+++ Records to use +++

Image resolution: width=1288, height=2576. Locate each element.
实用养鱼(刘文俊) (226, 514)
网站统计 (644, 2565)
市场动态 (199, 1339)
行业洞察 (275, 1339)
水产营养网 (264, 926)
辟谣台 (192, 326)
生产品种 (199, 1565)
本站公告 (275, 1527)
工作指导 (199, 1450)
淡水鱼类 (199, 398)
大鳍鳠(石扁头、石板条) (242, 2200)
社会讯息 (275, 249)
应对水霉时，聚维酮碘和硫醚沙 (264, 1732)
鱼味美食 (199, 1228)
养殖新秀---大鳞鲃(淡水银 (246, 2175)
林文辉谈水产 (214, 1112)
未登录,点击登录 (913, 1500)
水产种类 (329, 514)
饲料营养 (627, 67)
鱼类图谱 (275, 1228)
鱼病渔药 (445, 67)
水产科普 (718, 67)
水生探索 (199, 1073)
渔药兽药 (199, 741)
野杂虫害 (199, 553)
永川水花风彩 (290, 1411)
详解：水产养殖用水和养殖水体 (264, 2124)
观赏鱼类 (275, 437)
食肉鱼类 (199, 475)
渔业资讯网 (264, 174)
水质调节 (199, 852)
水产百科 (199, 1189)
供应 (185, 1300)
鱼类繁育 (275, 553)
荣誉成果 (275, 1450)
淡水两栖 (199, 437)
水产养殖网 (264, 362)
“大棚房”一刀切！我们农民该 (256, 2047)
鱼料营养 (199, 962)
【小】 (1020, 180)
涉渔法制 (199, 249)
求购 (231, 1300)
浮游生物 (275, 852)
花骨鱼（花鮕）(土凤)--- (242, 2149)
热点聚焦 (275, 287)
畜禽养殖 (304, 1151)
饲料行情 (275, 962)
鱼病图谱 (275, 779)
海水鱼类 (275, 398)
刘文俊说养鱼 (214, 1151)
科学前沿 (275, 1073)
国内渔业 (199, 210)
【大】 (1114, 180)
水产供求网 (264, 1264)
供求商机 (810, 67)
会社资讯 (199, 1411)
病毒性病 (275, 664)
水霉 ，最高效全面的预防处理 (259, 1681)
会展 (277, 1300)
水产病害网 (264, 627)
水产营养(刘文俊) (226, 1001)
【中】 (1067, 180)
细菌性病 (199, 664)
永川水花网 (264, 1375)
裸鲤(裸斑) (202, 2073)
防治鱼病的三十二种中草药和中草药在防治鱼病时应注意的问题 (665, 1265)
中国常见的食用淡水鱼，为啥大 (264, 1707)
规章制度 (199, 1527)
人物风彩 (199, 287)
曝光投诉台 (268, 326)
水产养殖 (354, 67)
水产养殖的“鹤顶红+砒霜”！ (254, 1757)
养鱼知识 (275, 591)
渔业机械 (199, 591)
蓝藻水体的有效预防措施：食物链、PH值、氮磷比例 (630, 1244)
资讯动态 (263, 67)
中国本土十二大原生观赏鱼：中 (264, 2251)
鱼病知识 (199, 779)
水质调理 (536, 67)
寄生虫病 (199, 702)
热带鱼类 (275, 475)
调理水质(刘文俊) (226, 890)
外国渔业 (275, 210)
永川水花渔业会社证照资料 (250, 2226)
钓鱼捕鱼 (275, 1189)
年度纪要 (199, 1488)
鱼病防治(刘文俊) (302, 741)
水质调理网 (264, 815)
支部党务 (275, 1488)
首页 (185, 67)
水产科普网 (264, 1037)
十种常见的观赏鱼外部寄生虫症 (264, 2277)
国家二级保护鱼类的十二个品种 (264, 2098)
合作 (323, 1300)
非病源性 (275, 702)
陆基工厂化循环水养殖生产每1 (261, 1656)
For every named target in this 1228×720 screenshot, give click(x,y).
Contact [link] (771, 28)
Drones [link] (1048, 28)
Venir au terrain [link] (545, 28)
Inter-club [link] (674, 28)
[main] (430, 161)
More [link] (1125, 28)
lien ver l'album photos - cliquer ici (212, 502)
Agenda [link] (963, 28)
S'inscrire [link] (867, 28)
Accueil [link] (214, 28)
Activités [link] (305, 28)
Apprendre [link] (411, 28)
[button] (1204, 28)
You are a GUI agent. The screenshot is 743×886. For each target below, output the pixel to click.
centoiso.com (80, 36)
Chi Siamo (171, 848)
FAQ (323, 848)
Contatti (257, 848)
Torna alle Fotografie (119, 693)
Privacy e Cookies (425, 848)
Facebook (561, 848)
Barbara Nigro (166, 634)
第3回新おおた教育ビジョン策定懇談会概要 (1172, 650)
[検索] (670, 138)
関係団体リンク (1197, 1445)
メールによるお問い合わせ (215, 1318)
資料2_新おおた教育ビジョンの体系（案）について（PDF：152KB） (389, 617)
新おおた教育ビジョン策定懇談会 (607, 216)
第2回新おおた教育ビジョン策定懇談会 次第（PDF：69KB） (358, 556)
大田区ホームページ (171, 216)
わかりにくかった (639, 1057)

+++

• Work to do:
Copy out all of the records above word for word, from the first line to the last.

• Answer in full:
Image resolution: width=1288, height=2576. Locate each element.
实用养鱼(刘文俊) (226, 514)
网站统计 (644, 2565)
市场动态 (199, 1339)
行业洞察 (275, 1339)
水产营养网 (264, 926)
辟谣台 (192, 326)
生产品种 (199, 1565)
本站公告 (275, 1527)
工作指导 (199, 1450)
淡水鱼类 (199, 398)
大鳍鳠(石扁头、石板条) (242, 2200)
社会讯息 (275, 249)
应对水霉时，聚维酮碘和硫醚沙 (264, 1732)
鱼味美食 (199, 1228)
养殖新秀---大鳞鲃(淡水银 (246, 2175)
林文辉谈水产 (214, 1112)
未登录,点击登录 (913, 1500)
水产种类 (329, 514)
饲料营养 (627, 67)
鱼类图谱 (275, 1228)
鱼病渔药 (445, 67)
水产科普 (718, 67)
水生探索 (199, 1073)
渔药兽药 (199, 741)
野杂虫害 (199, 553)
永川水花风彩 (290, 1411)
详解：水产养殖用水和养殖水体 (264, 2124)
观赏鱼类 (275, 437)
食肉鱼类 (199, 475)
渔业资讯网 (264, 174)
水质调节 (199, 852)
水产百科 (199, 1189)
供应 (185, 1300)
鱼类繁育 (275, 553)
荣誉成果 (275, 1450)
淡水两栖 (199, 437)
水产养殖网 (264, 362)
“大棚房”一刀切！我们农民该 (256, 2047)
鱼料营养 (199, 962)
【小】 (1020, 180)
涉渔法制 (199, 249)
求购 (231, 1300)
浮游生物 (275, 852)
花骨鱼（花鮕）(土凤)--- (242, 2149)
热点聚焦 (275, 287)
畜禽养殖 (304, 1151)
饲料行情 (275, 962)
鱼病图谱 (275, 779)
海水鱼类 (275, 398)
刘文俊说养鱼 (214, 1151)
科学前沿 (275, 1073)
国内渔业 (199, 210)
【大】 (1114, 180)
水产供求网 (264, 1264)
供求商机 (810, 67)
会社资讯 (199, 1411)
病毒性病 (275, 664)
水霉 ，最高效全面的预防处理 (259, 1681)
会展 (277, 1300)
水产病害网 (264, 627)
水产营养(刘文俊) (226, 1001)
【中】 (1067, 180)
细菌性病 (199, 664)
永川水花网 (264, 1375)
裸鲤(裸斑) (202, 2073)
防治鱼病的三十二种中草药和中草药在防治鱼病时应注意的问题 (665, 1265)
中国常见的食用淡水鱼，为啥大 (264, 1707)
规章制度 (199, 1527)
人物风彩 (199, 287)
曝光投诉台 (268, 326)
水产养殖 (354, 67)
水产养殖的“鹤顶红+砒霜”！ (254, 1757)
养鱼知识 (275, 591)
渔业机械 (199, 591)
蓝藻水体的有效预防措施：食物链、PH值、氮磷比例 (630, 1244)
资讯动态 (263, 67)
中国本土十二大原生观赏鱼：中 (264, 2251)
鱼病知识 (199, 779)
水质调理 (536, 67)
寄生虫病 (199, 702)
热带鱼类 (275, 475)
调理水质(刘文俊) (226, 890)
外国渔业 (275, 210)
永川水花渔业会社证照资料 (250, 2226)
钓鱼捕鱼 (275, 1189)
年度纪要 (199, 1488)
鱼病防治(刘文俊) (302, 741)
水质调理网 (264, 815)
支部党务 (275, 1488)
首页 (185, 67)
水产科普网 (264, 1037)
十种常见的观赏鱼外部寄生虫症 (264, 2277)
国家二级保护鱼类的十二个品种 (264, 2098)
合作 (323, 1300)
非病源性 (275, 702)
陆基工厂化循环水养殖生产每1 (261, 1656)
For every named target in this 1228×720 screenshot, give click(x,y).
Contact [link] (771, 28)
Drones [link] (1048, 28)
Venir au terrain [link] (545, 28)
Inter-club [link] (674, 28)
[main] (430, 161)
More [link] (1125, 28)
lien ver l'album photos - cliquer ici (212, 502)
Agenda [link] (963, 28)
S'inscrire [link] (867, 28)
Accueil [link] (214, 28)
Activités [link] (305, 28)
Apprendre [link] (411, 28)
[button] (1204, 28)
You are a GUI agent. The screenshot is 743×886. For each target below, output the pixel to click.
centoiso.com (80, 36)
Chi Siamo (171, 848)
FAQ (323, 848)
Contatti (257, 848)
Torna alle Fotografie (119, 693)
Privacy e Cookies (425, 848)
Facebook (561, 848)
Barbara Nigro (166, 634)
第3回新おおた教育ビジョン策定懇談会概要 (1172, 650)
[検索] (670, 138)
関係団体リンク (1197, 1445)
メールによるお問い合わせ (215, 1318)
資料2_新おおた教育ビジョンの体系（案）について（PDF：152KB） (389, 617)
新おおた教育ビジョン策定懇談会 (607, 216)
第2回新おおた教育ビジョン策定懇談会 次第（PDF：69KB） (358, 556)
大田区ホームページ (171, 216)
わかりにくかった (639, 1057)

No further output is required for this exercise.